I’m not convinced it is a good way to get rich. But what about gold?
Everyone likes gold
Unlike Bitcoin, gold is recognised and can be converted to cash pretty much anywhere in the world. The price of gold has also been rising strongly. Over the last year, the price has risen by 25% to $1,505/oz.
The falling value of the pound against the US dollar means that the UK gold price has actually risen by about 33%. That’s a pretty good result for one year.
However, between September 2011 and December 2015, the price fell by more than 40%. Even today, the price is still 20% below its September 2011 high of almost $1,900/oz.
For me, the biggest problem with gold is that it doesn’t do anything. It doesn’t generate any income. It doesn’t expand.

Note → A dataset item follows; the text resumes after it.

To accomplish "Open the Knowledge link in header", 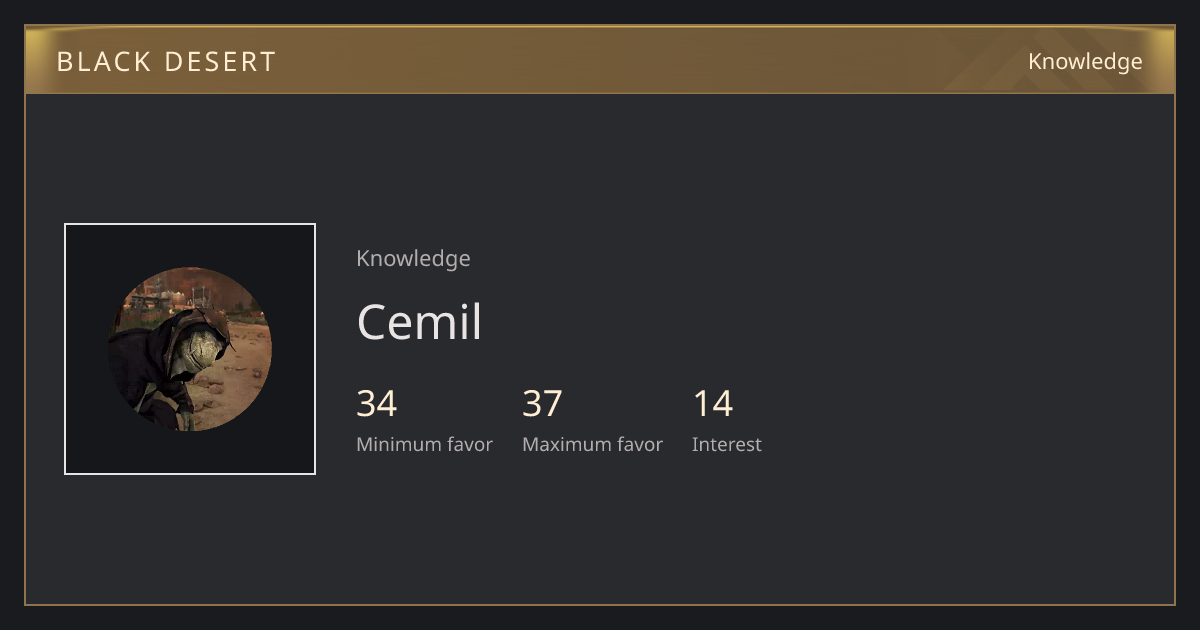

And unlike a house, you can’t live in it.
The only way to make money from gold is to wait for the price to rise and then sell it.
I don’t want to sell
Warren Buffett once said that if he finds a good investment, then “our favourite ideal holding period is forever”. That’s what I think too.
The reason why this makes sense for Mr Buffett (and me) is that we focus on investments that generate growth and surplus cash. For me, that means large, good-quality dividend stocks from the FTSE 100 and FTSE 250 indices.
Owning these over long periods gives me a regular income that (mostly) goes up each year. While I’m still working, I use this income to buy more shares. In turn, these new shares also generate income for me. And so I can buy even more shares.
This process is known as compounding and it’s one of the great secrets of Mr Buffett’s wealth.
Private investors in the UK also have one advantage that even Mr Buffett doesn’t enjoy. We can invest tax-free in the stock market using a Stocks and Shares ISA.
Investing like this is simple, cheap and can be very profitable. That’s how I hope to get rich and retire early.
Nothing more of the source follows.